LAFD investigator Tom Campuzano had drawn up a list of seventeen fires that had occurred in recent months, all of which and more were being investigated by the Pillow Pyro gang. The fires had all taken place midday in retail establishments open for business, and the flyer described the signature device: a cigarette, three matches, a rubber band, and notebook paper.

Campuzano addressed the FIRST meeting that day and expressed the task force's opinion about the delay device being unusual in that such devices usually consisted of a cigarette and a book of matches. The arsonist had obviously included a piece of notebook paper in order to supply enough heat and flame to get the foam products melting and the flowing liquid ignited. The FIRST members were given a brief description of each fire, and Campuzano passed out a flyer to each member, but no one offered any information.

After the meeting, as Tom Campuzano was leaving, he was stopped in the parking lot by Scott Baker, an investigator from the state Fire Marshal's Office in the Central Valley.

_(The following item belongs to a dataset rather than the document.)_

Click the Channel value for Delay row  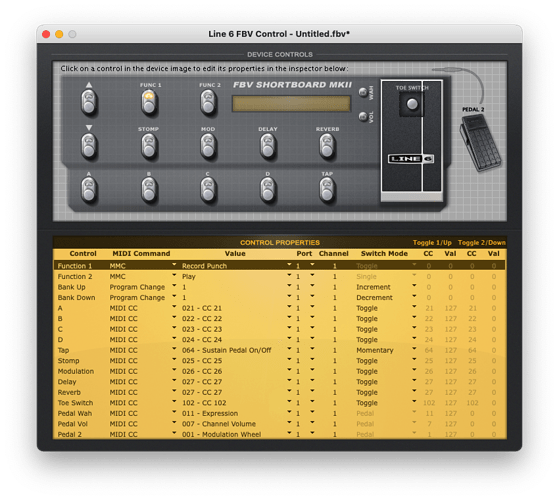[334, 382]
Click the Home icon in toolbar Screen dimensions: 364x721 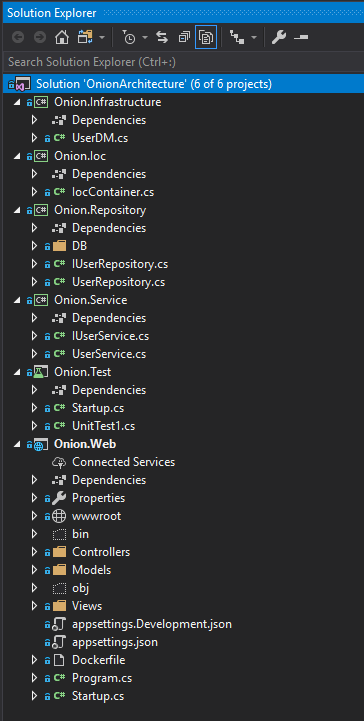click(x=62, y=38)
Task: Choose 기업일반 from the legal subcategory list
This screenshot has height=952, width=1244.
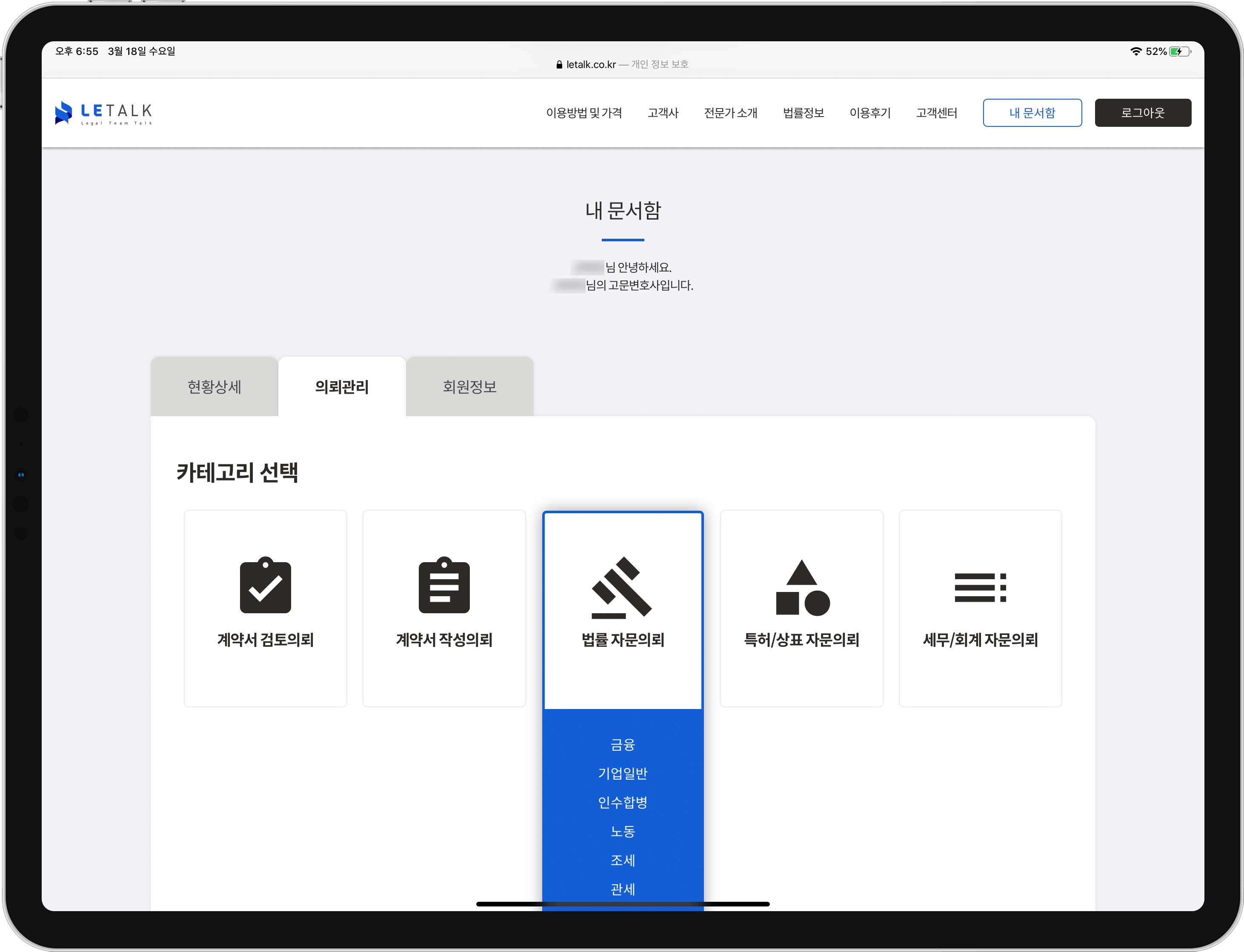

Baker said, "Campy, I didn't want to say anything in there, but we had an arson series like yours back in 1987, and another one on the Central Coast in '89."

"And why didn't you want to mention it in there?" Campuzano asked.

Baker replied, "Because Marv Casey of the Bakersfield Fire Department had a theory that a firefighter might be involved, and Casey has a good fingerprint from one of the fires."